The home was built on a plan that placed a courtyard in the center, allowing sunshine and fresh air for residents, according to the news story.
Another old news clipping, from February 1930, said there was a proposal for oil and gas drilling at the poor farm, with oil struck there in 1930.
A third news clipping reported there was a fire at the county home in December 1930, with 146 residents fleeing the building. The story said there already were plans to replace the building with a brick and stone structure.
Cemetery located near county home has hundreds of unmarked graves
To the north of the home for the aged and indigent was a cemetery, according to Jennings. It was sometimes called a pauper’s cemetery, and it is listed under the name Wyandotte County Cemetery in some of the records.
Besides an entrance sign identifying it as a cemetery, there are only about two marked graves, Jennings said. The cemetery contains over 500 unmarked graves, perhaps as many as 600 or 700, he said.
Jennings said he had a list of the names of the persons who were buried in the cemetery, which is located to the north of the old annex building, on the east side of the property. However, he added he didn’t know exactly where in the cemetery those persons were buried.
Jennings said the cemetery should stay in place during the construction process for the new apartment buildings.
The cemetery was the subject of a story in February 2007 in the Wyandotte West, as preparations were being made to turn the property over to Schlitterbahn.
There was an extensive investigation into the cemetery and graves in 2006, with an agreement made then that graves would not be touched. There was discussion about creating a park-like setting for the cemetery.
Investigators used metal detectors to find the perimeter of the burial grounds and noninvasive measures were used to discover the unmarked gravesites. The UG commissioned the study, with Chris Schoen of Louis Berger Group, Marion, Iowa, as the main investigator and Geoffrey Jones, geophysicist, of Minneapolis, Minnesota, as the geophysical surveyor.
A report issued by Jones in December 2006 noted that the cemetery was established in 1870 and was used until 1973. The number of total burials there was unknown, but 541 burials were recorded during the last quarter century of the cemetery’s use, the report stated.
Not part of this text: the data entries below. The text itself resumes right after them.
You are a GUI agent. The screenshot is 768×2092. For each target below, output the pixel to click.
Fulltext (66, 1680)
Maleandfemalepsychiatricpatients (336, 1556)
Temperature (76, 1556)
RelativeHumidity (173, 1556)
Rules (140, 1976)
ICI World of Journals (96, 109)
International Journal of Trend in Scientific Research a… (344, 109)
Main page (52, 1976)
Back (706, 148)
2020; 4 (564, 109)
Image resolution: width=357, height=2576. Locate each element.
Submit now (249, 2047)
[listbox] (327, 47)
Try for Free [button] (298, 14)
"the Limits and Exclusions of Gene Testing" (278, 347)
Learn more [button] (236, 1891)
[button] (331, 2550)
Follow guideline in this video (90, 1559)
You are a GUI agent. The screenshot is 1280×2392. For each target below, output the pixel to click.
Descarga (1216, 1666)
A magnetic survey and an electrical resistance survey were completed. After testing and investigation, the researchers concluded the cemetery was limited to the interior of the road loop and to the flat hilltop between the road loop and 94th Street. Another area containing burials was on higher ground between the eastern road of the cemetery and 94th Street, according to the report.
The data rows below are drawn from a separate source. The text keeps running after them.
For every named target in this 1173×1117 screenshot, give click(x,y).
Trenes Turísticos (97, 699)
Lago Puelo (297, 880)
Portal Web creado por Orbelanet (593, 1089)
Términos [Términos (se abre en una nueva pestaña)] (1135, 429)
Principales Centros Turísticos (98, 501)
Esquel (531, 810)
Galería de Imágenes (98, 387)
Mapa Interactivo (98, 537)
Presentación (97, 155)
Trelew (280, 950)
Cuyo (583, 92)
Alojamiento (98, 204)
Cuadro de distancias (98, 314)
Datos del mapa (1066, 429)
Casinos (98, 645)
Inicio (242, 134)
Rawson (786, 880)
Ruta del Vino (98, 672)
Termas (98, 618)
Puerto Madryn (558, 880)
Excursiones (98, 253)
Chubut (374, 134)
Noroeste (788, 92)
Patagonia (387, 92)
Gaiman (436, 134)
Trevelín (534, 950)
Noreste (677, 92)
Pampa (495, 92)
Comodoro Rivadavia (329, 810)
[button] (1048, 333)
A multifamily apartment project planned for the site of the former county annex building at 94th and State received preliminary approval for industrial revenue bonds at the March 1 UG Economic Development and Finance Committee meeting.
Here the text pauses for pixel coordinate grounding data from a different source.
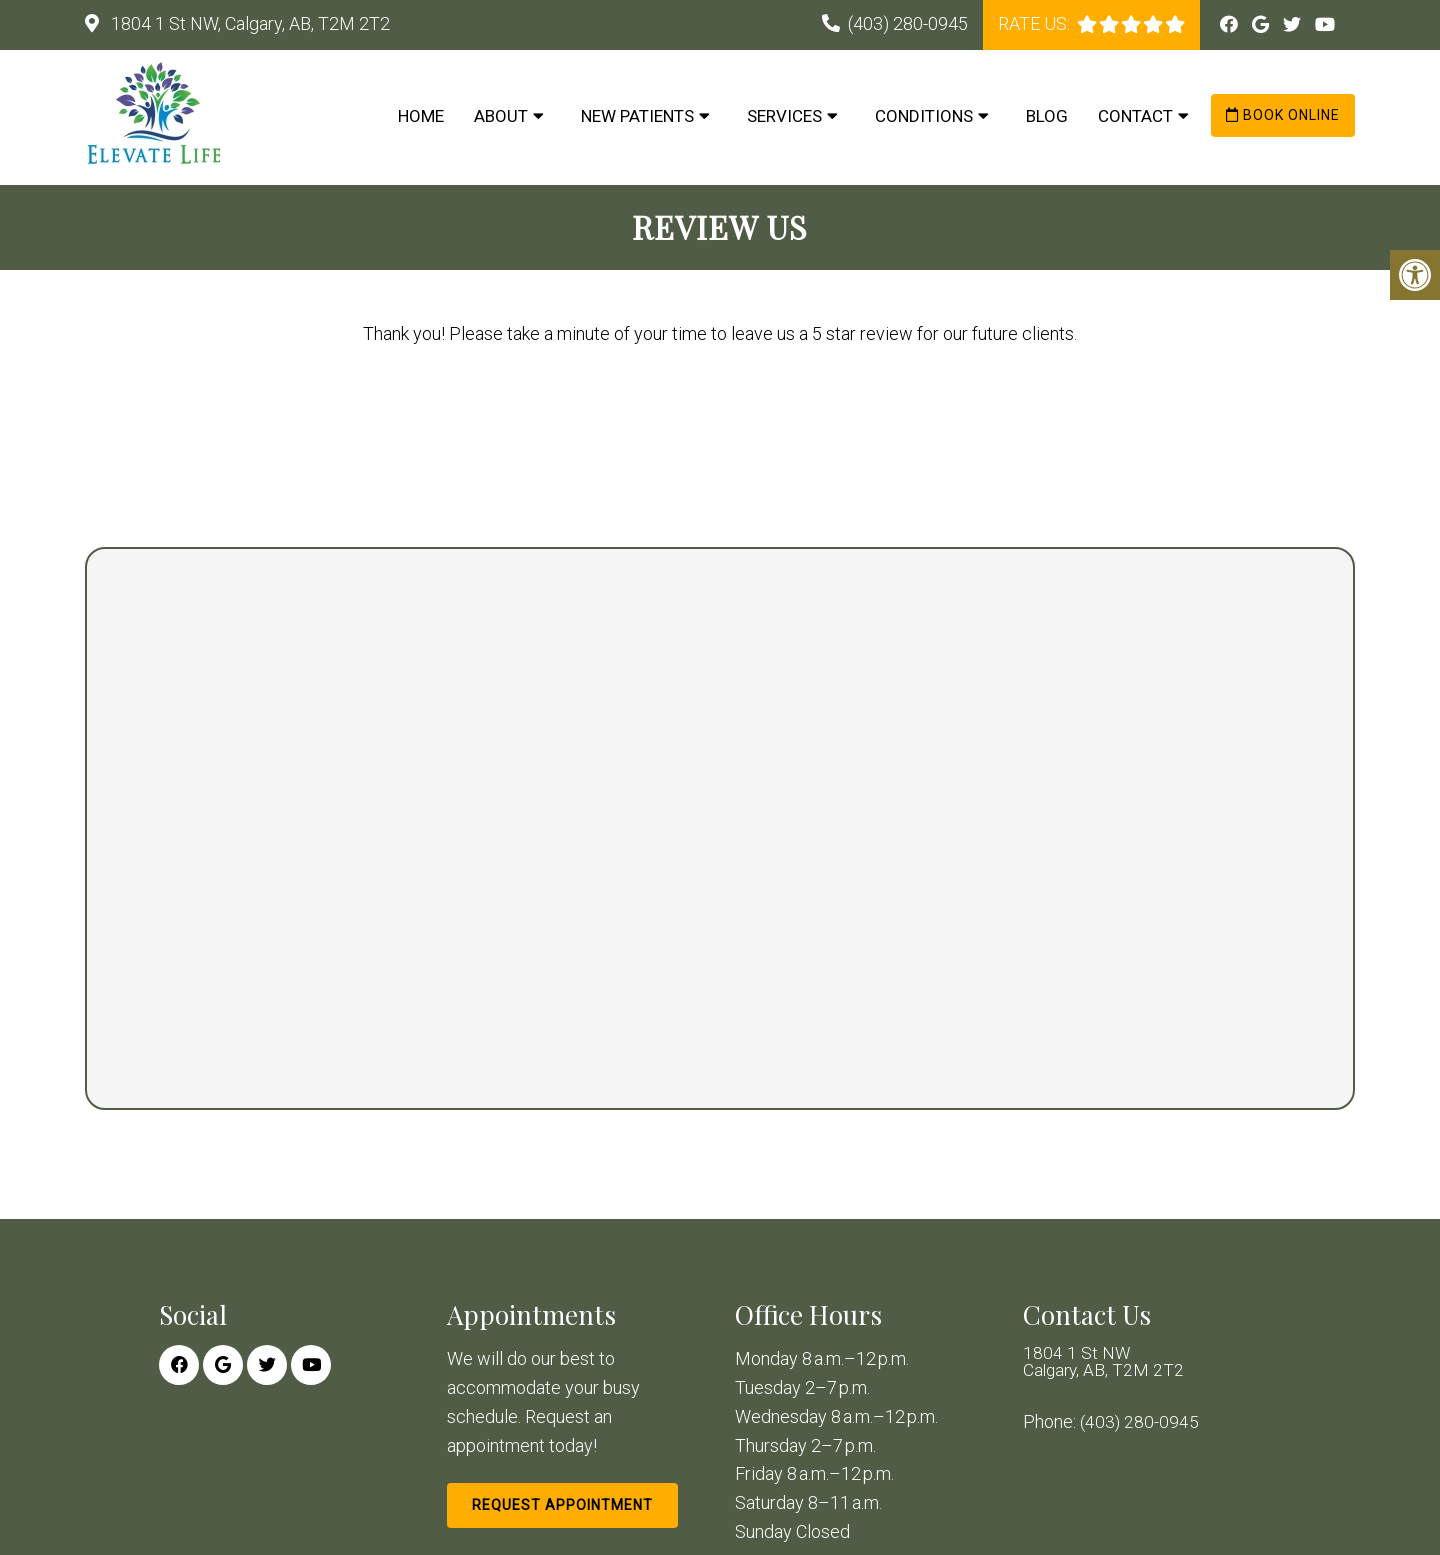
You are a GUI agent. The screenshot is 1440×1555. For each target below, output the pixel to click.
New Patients (637, 116)
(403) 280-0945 (908, 23)
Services (784, 116)
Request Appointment (562, 1505)
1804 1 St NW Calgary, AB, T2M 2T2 (1105, 1363)
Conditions (924, 116)
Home (421, 116)
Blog (1047, 116)
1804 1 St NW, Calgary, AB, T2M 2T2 (248, 23)
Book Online (1283, 115)
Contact (1135, 116)
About (501, 116)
IRBs not to exceed $45 million were approved for the Milhaus Properties project.
As part of the Homefield project for the former Schlitterbahn property, the project was already approved in concept earlier, according to Katherine Carttar, UG director of economic development.
The 18-acre apartment site will have 274 units, and will include a clubhouse pool, enclosed garages and surface parking, John McGurk, vice president of development for Milhaus Properties, said at the UG meeting. It will have a fitness center, lounge, coffee bar, pet park, pool with a sun deck, and fire pits. There will be nine buildings and a clubhouse, and the apartment buildings will have three stories and a basement.
According to McGurk, the project will have a trail system through the entire Homefield development.
The project is to start construction this summer, with the first units completed within 12 months, McGurk said. The project should be completed in spring 2023, according to developers.
The northeast portion of the property will remain a forested area, according to the developer.